Outlining the contributions of PHI, PHA says that the insurance pays for close to two thirds of non-emergency surgery in Australia, 76% of same-day mental health treatments and 56% of all mental health care type admissions, 61% of joint replacements, 59% of chemotherapy and 86% of retinal procedures.
Currently, three in seven hospital admissions in Australia are funded by PHI, and PHI pays for five out of six admissions in private hospitals. In addition, under general treatment cover, health funds pay out more than A$2.628 billion (US$2.1 billion) for dental care, substantially more than is paid towards dental care by the Federal Government. The majority of dental health services provided to low and middle income earners are subsidised by health funds in some way.
More than 13.5 million Australians, or 55% of the total population, hold some form of PHI and almost half of them have an annual income of under A$50,000. More than 80% of Australians with PHI value the product and want to keep it.
PHA says that due to indexation and other changes to the PHI rebate made by previous governments, the value of the rebate as a proportion of premiums is declining and will continue to do so over time.
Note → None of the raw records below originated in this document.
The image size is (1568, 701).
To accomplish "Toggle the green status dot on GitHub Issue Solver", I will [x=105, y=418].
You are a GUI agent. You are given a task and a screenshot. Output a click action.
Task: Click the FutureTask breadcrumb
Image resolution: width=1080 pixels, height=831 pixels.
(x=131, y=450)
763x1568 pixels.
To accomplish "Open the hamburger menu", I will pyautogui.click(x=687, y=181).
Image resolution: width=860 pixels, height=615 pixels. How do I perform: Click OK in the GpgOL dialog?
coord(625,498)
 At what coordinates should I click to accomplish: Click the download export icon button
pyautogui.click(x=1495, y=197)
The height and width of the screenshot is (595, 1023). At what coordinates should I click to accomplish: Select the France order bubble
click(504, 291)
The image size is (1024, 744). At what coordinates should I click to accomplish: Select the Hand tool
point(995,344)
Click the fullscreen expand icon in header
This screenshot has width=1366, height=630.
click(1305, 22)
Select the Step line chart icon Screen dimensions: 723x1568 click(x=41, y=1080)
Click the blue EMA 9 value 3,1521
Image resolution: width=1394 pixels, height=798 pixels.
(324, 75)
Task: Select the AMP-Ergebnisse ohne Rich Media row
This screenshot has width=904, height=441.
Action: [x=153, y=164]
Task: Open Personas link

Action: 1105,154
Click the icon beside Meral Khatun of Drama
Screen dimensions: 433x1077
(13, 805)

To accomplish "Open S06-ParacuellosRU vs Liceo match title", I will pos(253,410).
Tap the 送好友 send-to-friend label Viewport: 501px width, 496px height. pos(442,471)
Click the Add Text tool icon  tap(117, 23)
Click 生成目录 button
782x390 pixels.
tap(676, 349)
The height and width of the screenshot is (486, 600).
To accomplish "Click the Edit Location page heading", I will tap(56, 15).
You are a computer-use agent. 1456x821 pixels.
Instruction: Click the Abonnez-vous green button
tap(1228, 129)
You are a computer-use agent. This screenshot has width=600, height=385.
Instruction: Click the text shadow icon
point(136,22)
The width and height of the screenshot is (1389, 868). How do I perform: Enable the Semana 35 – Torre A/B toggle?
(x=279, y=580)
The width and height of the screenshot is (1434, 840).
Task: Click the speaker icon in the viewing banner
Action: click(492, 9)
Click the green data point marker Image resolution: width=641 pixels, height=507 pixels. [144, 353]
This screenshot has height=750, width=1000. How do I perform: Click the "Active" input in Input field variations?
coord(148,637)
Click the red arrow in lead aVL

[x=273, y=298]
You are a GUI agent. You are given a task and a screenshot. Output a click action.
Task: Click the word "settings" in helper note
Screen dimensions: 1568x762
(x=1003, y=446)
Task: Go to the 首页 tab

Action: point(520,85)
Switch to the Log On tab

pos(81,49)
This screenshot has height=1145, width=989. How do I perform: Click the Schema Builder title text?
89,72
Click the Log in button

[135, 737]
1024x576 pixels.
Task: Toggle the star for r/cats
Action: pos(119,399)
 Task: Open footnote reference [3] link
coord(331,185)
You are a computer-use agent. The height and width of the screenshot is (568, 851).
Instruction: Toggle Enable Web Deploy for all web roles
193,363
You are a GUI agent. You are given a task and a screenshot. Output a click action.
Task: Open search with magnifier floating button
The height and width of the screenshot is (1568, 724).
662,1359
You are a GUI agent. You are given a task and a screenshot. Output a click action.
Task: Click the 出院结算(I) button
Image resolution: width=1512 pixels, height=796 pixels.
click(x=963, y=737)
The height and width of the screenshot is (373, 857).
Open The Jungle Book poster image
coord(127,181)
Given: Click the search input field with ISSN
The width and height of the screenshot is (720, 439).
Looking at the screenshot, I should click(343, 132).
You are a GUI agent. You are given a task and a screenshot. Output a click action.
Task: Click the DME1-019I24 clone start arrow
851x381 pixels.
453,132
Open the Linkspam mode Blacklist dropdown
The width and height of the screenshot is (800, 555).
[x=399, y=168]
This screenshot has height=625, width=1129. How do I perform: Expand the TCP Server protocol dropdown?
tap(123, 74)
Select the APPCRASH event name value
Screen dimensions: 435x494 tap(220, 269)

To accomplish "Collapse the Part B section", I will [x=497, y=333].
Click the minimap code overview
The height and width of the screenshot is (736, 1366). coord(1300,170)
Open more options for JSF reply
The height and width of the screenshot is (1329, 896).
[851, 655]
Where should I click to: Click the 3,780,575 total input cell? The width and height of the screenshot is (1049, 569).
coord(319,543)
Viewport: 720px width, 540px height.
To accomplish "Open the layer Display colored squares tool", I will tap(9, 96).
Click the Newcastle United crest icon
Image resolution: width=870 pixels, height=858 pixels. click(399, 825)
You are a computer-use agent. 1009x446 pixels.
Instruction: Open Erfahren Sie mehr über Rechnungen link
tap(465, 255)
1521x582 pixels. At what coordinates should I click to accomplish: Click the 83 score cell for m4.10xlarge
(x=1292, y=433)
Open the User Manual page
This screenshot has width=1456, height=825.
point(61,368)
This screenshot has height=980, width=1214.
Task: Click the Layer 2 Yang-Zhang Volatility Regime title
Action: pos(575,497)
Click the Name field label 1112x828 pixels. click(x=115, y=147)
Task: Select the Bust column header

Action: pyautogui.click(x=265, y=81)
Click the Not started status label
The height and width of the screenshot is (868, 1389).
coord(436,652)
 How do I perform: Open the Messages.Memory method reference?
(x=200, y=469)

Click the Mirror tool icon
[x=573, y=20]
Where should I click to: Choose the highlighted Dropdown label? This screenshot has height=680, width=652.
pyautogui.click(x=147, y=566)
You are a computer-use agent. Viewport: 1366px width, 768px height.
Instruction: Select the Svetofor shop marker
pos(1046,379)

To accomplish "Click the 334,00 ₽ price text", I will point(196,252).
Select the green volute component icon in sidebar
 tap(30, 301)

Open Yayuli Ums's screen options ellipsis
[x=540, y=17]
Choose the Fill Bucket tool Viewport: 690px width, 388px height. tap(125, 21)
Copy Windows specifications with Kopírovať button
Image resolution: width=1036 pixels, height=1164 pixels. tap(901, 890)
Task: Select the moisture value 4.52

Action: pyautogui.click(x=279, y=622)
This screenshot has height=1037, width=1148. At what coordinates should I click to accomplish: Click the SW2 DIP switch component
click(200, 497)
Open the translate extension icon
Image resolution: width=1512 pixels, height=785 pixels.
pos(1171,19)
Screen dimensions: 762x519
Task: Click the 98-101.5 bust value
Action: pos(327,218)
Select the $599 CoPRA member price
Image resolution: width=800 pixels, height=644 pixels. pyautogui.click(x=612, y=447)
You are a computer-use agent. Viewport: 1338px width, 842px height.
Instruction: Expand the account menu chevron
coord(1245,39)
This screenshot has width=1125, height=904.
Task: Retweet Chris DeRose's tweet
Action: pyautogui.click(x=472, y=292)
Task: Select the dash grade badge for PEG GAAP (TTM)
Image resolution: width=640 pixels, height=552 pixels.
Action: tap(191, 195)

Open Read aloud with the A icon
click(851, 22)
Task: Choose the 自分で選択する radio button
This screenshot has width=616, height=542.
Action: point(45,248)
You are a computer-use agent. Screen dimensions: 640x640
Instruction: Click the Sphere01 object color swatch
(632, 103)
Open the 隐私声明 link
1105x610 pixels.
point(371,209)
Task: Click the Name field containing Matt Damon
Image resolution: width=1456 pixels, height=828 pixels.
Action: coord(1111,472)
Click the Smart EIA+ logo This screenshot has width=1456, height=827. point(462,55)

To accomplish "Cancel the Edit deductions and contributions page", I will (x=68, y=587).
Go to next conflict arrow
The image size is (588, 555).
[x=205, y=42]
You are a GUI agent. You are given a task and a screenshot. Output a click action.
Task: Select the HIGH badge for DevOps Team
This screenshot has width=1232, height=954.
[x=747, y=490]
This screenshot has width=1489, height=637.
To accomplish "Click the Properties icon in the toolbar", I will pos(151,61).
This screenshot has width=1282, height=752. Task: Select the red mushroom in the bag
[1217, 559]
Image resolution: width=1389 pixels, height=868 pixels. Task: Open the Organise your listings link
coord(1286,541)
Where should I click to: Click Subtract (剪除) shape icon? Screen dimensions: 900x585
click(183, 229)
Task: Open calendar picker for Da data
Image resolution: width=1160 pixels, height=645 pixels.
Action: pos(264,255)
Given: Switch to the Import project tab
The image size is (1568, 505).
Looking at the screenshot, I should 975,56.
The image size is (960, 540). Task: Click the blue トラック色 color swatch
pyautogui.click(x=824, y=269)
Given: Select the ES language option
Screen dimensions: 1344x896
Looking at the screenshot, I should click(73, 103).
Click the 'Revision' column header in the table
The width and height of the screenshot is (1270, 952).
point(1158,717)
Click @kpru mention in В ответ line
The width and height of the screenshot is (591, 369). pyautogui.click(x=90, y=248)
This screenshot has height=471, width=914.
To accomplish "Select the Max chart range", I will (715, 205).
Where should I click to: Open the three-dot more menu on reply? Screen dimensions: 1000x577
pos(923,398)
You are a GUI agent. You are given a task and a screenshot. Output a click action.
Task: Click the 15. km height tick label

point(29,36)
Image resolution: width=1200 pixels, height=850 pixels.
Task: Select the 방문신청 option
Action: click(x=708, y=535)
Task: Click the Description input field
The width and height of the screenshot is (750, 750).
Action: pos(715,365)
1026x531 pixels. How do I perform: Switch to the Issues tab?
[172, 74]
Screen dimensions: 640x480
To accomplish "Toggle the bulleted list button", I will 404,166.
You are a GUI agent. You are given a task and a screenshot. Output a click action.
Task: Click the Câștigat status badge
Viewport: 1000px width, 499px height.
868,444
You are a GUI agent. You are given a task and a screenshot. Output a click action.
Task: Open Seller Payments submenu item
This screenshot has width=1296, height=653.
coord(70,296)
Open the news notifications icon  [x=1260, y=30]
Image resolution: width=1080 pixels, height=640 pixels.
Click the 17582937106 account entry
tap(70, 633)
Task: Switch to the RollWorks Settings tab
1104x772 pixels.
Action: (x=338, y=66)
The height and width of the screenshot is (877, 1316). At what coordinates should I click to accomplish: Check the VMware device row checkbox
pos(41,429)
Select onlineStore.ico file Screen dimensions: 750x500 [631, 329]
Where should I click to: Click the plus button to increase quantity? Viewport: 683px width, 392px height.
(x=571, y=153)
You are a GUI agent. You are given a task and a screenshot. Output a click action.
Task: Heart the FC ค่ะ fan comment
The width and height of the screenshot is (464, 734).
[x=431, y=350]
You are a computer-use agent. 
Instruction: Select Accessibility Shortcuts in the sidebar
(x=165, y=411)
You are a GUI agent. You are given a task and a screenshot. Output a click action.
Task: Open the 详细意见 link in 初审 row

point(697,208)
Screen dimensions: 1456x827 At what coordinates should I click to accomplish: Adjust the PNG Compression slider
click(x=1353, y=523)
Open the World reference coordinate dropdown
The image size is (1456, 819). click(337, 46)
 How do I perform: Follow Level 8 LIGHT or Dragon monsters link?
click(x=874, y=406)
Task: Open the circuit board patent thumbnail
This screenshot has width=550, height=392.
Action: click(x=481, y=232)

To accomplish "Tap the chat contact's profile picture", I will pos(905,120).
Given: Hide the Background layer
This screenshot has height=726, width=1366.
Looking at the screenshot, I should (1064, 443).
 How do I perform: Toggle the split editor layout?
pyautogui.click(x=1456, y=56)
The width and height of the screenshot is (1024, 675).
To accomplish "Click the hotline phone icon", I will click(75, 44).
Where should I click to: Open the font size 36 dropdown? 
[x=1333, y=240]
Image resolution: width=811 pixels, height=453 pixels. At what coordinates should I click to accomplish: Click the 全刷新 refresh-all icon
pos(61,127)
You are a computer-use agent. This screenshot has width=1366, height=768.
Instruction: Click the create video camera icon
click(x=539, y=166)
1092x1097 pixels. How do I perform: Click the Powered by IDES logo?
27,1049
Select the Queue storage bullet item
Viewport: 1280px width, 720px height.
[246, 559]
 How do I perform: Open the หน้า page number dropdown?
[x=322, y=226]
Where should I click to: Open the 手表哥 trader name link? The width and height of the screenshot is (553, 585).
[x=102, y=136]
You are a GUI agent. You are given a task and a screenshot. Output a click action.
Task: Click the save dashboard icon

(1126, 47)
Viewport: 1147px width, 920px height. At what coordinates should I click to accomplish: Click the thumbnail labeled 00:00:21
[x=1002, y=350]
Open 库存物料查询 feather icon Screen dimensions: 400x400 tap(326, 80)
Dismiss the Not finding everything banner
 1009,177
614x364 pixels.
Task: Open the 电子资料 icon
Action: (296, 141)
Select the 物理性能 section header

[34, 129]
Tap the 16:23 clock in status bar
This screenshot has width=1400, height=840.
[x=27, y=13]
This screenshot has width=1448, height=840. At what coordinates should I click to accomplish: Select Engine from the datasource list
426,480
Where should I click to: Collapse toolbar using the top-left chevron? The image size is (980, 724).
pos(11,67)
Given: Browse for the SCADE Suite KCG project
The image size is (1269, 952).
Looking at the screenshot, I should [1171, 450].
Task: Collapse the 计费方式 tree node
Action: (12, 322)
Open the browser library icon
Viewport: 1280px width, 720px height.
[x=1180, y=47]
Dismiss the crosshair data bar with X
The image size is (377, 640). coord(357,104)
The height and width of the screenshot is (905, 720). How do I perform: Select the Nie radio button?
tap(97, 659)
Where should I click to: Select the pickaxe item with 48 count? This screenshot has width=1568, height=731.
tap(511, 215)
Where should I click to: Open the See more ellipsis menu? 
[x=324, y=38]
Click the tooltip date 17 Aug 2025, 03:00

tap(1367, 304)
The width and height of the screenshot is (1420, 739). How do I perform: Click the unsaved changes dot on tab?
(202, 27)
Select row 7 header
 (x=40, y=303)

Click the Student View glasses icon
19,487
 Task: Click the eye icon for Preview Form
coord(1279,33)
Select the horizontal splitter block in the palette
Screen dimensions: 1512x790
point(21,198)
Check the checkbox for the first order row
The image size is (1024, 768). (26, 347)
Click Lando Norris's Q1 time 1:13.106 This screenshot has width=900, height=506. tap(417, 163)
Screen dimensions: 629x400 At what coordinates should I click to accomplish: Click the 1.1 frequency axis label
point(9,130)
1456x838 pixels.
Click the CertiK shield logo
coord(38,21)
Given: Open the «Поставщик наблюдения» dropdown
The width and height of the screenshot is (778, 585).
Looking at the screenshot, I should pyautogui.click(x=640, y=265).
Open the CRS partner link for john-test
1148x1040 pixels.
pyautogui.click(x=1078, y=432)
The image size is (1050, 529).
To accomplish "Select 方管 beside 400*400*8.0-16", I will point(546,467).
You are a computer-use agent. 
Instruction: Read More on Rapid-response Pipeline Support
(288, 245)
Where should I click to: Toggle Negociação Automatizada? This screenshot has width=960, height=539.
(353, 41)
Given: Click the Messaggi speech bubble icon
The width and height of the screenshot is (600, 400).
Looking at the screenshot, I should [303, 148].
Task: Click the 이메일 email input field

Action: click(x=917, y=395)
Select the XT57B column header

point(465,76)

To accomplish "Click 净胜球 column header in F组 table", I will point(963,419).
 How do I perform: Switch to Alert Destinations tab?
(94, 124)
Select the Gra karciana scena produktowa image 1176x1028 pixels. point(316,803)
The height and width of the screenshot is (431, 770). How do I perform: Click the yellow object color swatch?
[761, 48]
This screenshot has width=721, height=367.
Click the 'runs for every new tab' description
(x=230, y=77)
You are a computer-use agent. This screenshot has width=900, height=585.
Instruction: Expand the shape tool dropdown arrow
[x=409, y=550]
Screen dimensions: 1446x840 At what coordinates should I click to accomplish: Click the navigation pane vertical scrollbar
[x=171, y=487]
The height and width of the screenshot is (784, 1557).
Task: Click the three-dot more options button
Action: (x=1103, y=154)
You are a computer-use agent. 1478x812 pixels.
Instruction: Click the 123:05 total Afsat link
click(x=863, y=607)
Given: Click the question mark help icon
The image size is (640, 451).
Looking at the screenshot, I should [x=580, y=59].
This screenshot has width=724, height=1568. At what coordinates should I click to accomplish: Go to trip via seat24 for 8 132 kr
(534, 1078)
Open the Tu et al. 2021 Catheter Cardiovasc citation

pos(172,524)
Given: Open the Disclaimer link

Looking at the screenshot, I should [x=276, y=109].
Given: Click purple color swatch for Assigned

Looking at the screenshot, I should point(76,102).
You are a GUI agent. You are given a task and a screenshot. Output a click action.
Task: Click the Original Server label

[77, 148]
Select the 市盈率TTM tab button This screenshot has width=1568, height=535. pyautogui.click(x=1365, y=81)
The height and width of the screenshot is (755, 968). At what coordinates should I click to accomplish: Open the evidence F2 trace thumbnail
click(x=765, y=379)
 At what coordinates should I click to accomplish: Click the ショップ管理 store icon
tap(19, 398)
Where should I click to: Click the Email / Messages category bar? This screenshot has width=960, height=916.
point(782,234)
This will exacerbate an affordability crisis in PHI that will have flow-through impacts on the public sector in key areas of non-emergency surgery waiting lists, mental health and dental care.
PHA also says that for decades, an inflexible regulatory environment has locked health funds into paying claims whether or not evidence supports the quality, clinical outcomes and cost-effectiveness of the services provided. This has the effect of protecting vested interests, but now more than ever, with flat wages growth and cost of living pressures impacting households, this inflationary dynamic needs to be addressed.
Cost savings proposals
Health funds have identified a number of measures that will deliver savings to both government and the industry. The measures outlined by the submission paper focus on:
- reducing fraud, waste and low-value care;
- eliminating perverse incentives to use hospital care as the default option;
- eliminating harvesting of private patients in public hospital emergency departments;
- giving consumers better tools for navigating medical specialist and allied health out-of- pocket costs;
- building on the initial reform of the Prostheses List; and
- maintaining the effectiveness of government incentives (PHI rebate, Medicare Levy Surcharge and Lifetime Healthcover).
Meanwhile, Health Minister Greg Hunt has revealed there is likely to be an average 3.9% rise in PHI premiums wef 1 April this year, which would be the smallest increase in 15 years. The rates of increase are due to be finalised soon.